## [GIVEN PASSAGE]
Home care and hospice won a double victory yesterday, September 26, when the United States Senate passed the CHRONIC Care Act and the RAISE Family Caregivers Act. Both pieces of legislation are important to the home care and hospice community and the millions of Americans who depend on it. The National Association for Home Care and Hospice (NAHC) worked hard to ensure passage of the legislation in the Senate and we will be working hard to get the legislation moved forward in the House of Representatives.
The Creating High-Quality Results and Outcomes Necessary to Improve Chronic (CHRONIC) Care Act of 2017 (S.870), will reduce Medicare costs by improving chronic disease management services and care coordination at home.
The legislation will increase access to telehealth for Medicare patients with chronic illnesses and create incentives for patients to receive care via accountable care associations (ACOs). The bill would also extend the Independence at Home (IAH) demonstration to allow people to remain in their homes rather than in institutionalized settings. The Act would also permit reimbursement for more social services and non-health, and permanently extend the MA Special Needs plans that assist chronically ill patients.
Ranking member Ron Wyden (D-OR) noted during a hearing on the bill last May that seniors suffering from more than two chronic conditions simultaneously (such as heart disease and diabetes) account for more than 90 percent of Medicare spending. Reforming health care policy to better serve seniors with chronic illnesses is “premier challenge of American health policy.”
A major advantage of the CHRONIC Care Act, according to Wyden, is that it allows more care to be provided at home and with an emphasis on primary care and non-physician providers. Wyden also emphasized the need for people with chronic illnesses to have an advocate to help “guide them through what can be a teeth-gnashing experience of navigating American health care.”
“This is a formal recognition that this package of services - the focus on care at home, the focus on new technology, the expanded role for primary care and prevention, which inevitably leads to more non-physician providers - is the beginning of our push to update the Medicare guarantee,” Senator Wyden told Medpage Today. “That's why it's transformative."
• Implement the federal Commission on Long-Term Care’s bipartisan recommendation that Congress require the development of a national strategy to support family caregivers.
• Create an advisory body to bring together relevant federal agencies and others from the private and public sectors to advise and make recommendations.

## [PROBLEMS TO WORK ON]
[1] In the article on the Senate-passed care bills, what share of Medicare spending does Ron Wyden say goes to seniors with more than two chronic conditions?
[2] Quote the article on the Senate-passed care bills from "The legislation will" up to and including "chronically ill patients.".
[3] Extend the article on the Senate-passed care bills, picking up after its final line.

## [SUPPLIED MATERIAL]
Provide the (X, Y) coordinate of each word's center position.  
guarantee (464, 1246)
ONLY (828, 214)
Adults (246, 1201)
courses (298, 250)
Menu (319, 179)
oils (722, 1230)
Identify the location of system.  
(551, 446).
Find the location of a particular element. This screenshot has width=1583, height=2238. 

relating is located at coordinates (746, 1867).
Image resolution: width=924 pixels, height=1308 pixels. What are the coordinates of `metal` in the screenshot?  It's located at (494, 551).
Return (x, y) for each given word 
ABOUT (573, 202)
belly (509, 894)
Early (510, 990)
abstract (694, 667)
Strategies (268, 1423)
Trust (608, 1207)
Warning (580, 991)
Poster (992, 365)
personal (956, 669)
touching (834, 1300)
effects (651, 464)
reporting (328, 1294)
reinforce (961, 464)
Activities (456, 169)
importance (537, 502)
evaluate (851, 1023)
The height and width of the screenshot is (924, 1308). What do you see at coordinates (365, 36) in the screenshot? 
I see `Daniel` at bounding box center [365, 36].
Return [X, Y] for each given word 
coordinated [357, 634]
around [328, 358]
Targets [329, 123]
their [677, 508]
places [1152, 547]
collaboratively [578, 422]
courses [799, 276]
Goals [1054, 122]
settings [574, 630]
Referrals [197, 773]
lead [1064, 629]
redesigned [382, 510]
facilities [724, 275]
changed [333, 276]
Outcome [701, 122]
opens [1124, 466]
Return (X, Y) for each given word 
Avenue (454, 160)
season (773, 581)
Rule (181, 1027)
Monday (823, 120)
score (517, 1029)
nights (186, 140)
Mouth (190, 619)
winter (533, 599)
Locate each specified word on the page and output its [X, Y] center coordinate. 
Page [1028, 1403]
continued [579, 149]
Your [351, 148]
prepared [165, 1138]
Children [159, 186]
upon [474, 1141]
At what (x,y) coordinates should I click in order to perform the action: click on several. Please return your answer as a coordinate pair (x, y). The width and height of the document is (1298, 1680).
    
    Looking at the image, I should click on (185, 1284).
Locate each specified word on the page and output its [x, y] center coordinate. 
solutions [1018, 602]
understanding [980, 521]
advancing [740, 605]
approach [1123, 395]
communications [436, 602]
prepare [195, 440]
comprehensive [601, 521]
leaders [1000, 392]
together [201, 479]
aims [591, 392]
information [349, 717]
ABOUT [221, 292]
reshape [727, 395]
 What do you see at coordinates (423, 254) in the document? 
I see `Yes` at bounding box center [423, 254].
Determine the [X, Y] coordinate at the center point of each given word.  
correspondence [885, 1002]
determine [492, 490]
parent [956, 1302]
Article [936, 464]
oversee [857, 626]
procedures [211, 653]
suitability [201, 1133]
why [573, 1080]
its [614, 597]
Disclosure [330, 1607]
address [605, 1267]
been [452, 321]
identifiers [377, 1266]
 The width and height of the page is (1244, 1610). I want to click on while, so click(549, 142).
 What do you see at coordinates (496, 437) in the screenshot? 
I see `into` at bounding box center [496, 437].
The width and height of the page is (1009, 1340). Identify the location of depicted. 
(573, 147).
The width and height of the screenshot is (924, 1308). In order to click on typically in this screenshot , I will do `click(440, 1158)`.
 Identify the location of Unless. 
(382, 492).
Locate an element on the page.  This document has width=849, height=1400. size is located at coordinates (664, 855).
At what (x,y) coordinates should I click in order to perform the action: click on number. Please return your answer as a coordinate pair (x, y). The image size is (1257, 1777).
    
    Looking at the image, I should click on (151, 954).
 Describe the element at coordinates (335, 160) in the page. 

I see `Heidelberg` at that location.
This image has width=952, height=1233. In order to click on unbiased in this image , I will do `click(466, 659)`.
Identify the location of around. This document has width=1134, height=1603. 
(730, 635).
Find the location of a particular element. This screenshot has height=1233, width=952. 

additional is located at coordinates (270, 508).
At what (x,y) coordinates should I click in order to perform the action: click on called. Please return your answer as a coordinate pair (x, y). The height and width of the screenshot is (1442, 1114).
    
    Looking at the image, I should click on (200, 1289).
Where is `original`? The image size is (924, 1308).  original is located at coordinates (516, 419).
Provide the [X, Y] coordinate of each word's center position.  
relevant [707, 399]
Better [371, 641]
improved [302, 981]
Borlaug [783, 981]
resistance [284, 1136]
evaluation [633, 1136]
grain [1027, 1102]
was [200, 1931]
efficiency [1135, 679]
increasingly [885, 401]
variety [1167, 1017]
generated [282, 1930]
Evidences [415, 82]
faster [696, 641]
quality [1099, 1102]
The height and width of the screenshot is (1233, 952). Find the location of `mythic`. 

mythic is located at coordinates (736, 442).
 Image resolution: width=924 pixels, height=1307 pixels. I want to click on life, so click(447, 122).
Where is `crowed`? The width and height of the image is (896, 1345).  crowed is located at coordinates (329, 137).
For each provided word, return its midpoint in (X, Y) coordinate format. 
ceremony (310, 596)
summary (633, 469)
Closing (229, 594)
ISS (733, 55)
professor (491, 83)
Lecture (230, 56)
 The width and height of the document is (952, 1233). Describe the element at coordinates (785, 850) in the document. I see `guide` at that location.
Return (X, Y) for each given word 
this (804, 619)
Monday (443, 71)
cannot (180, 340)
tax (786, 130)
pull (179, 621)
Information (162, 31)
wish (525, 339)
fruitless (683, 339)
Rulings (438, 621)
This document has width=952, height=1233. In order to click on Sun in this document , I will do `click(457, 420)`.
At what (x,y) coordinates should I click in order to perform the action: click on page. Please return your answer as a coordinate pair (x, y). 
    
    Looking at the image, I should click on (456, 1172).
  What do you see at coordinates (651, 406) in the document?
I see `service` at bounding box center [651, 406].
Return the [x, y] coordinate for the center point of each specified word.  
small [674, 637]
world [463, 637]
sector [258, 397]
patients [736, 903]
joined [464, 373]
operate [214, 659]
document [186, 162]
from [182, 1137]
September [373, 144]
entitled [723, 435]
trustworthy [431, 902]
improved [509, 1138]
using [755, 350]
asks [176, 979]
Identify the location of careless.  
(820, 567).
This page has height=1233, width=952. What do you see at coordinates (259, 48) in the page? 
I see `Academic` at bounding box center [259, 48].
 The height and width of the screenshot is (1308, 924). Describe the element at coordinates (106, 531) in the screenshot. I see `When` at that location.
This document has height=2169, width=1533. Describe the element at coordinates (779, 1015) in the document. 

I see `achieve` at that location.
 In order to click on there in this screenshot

## [ANSWER SET]
[1] More than 90 percent

[2]
The legislation will increase access to telehealth for Medicare patients with chronic illnesses and create incentives for patients to receive care via accountable care associations (ACOs). The bill would also extend the Independence at Home (IAH) demonstration to allow people to remain in their homes rather than in institutionalized settings. The Act would also permit reimbursement for more social services and non-health, and permanently extend the MA Special Needs plans that assist chronically ill patients.

[3]
• Identify specific actions that government, communities, providers, employers, and others can take to recognize and support family caregivers and be updated annually.
The legislation is based on a recommendation by the bipartisan Commission on Long-Term Care to develop a national plan to support family caregivers.
Similar legislation is pending in the House of Representatives and NAHC is asking members of the home care and hospice community to ask their Representative to support H.R. 3759. NAHC recently wrote a Dear Representative letter to all House member offices urging co-sponsorship of the RAISE Family Caregivers Act (H.R. 3759).
The role of family caregivers is crucial in caring for many seniors and disabled individuals in their homes. The most recent estimates show about 40 million family caregivers in the United States provided approximately 37 billion hours of care to adults in 2013, according to a report released by the AARP’s Public Policy Institute. The estimated economic value of the unpaid contributions of family caregivers was about $470 billion in 2013, up from approximately $450 billion in 2009.
However, the ratio of potential family caregivers to the growing number of older people is in a precipitous decline. In 2010, there were seven potential caregivers available for each person 80 or older; by 2030 there will be only four, and by 2050, when baby boomers are between 86 and 104, there will be fewer than three.
Caring for an elderly or disabled relative carries a financial toll, both in terms of lost income and additional expenses. Those who care for people with Alzheimer’s disease typically spend more than $50,000 a year on expenses related to their duties. Developing a national plan to help care for the elderly and disabled is critical to the nation’s long-term fiscal and healthcare future, as well as a powerful moral imperative. By supporting family caregivers we help people stay out of hospitals and nursing homes and remain in their homes, which is where they want to be. This will save money for both families and taxpayers.
MHCA and NAHC are pleased with Senate passage of these two important pieces of legislation. It is a further sign that MHCA, NAHC, and the entire home care and hospice community is having a major policy impact on this Congress. We intend to continue succeeding for the more than 12 million Americans who rely on home care and hospice.